Bernadette was busy jotting notes on a yellow tablet and glancing back and forth between the dozen maps of deactivated air force missile-silo sites in Colorado, Wyoming, Nebraska, Missouri, Montana, and North and South Dakota that she’d spread out on the floor. She’d been studying the maps for the past half hour as she and Cozy ate raisin rolls, drank coffee, and tried to come up with a connection between the events at Tango-11 and some eight hundred deactivated missile sites in seven states. With their thighs touching in a leisurely, unromantic way and their shirts untucked, they looked more like a couple of college students cramming for an exam than two people trying to solve a murder.
Amazed by Bernadette’s dogged persistence as she continued to check off missile site after missile site, jotting each one’s code name, number, size, activation date, and decommissioning date down on her tablet, Cozy leaned forward and asked, “Think maybe we should move past the silo sites and on to something else? How about Sarah Goldbeck? What do you think about the idea that Buford might have killed her?”
“No way. The man was devastated when he called me to say he’d found her body.”
“Maybe he was faking it.”
“I don’t think so.”
“Then who killed her?”
Bernadette flipped several pages of her tablet back and stared at a note she’d written a few minutes earlier. “Somebody who didn’t want Sarah spilling her guts to the authorities would be my guess. I’ve got a feeling she knew who killed Sergeant Giles.”
“Maybe the killing involved a love triangle—between Sarah, Thurmond Giles, and Grant Rivers, perhaps. Didn’t you say earlier that Rivers and Sarah were once an item?”
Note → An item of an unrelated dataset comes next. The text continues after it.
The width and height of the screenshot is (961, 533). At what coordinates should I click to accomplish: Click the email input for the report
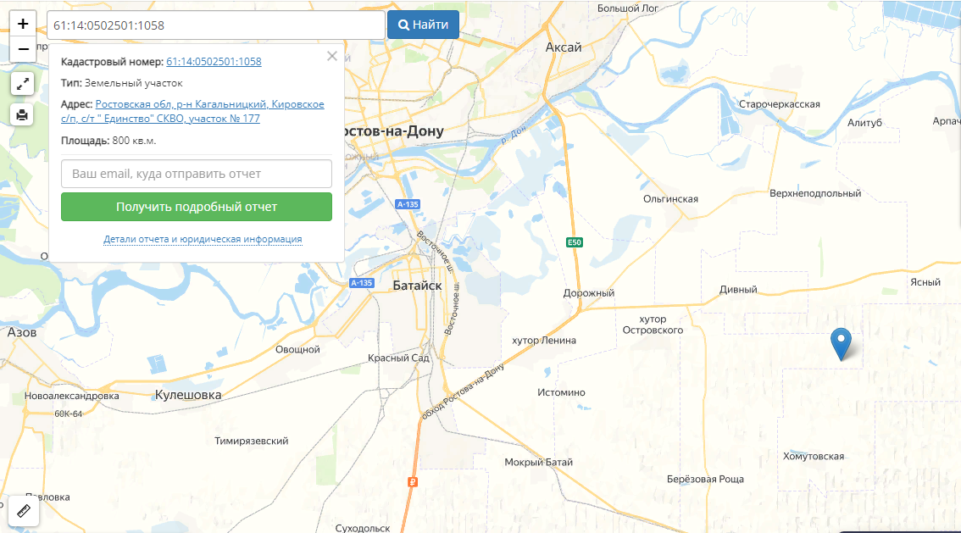(196, 174)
Bernadette shook her head. “No, I said that’s what newspapers hinted at back in the late ’70s when Sarah’s neurotic mother was busy dragging the poor girl around the countryside to missile-site protests. I hate to admit it, but thanks to Colonel DeWitt, I located a bunch of official air force photos of Sergeant Giles, Sarah, and her mother in a couple of old OSI files at Warren just before I left. Sarah couldn’t have been more than fifteen or so.”
“So maybe Rivers liked robbing the cradle, and maybe for some reason after all these years he ended up being as mad at Sarah as he is at the government. He has a landing strip on his ranch, and that means he has access to rapid transit, you might say. He could’ve killed Sarah and been back home to Buffalo pretty quick.”
“Okay, Mr. Love Triangle,” Bernadette said, nudging Cozy’s hip with hers. “I’ll make a note of your
As the World Turns
concerns. And just so you know, that preacher Wilson Jackson’s wife had an affair with Giles, too. Colonel DeWitt told me so himself. Wanna move on to Howard Colbain and the Takatas?”
“Might as well,” said Cozy, briefly considering the new Wilson Jackson wrinkle. “First off, Colbain’s too far away to have dashed up here from New Mexico to kill Sarah. As for the Takatas, I’d need a motive.”
“Too far away? I don’t think so,” Bernadette said with a sly smile. “Grant Rivers owns a plane; why not Colbain?”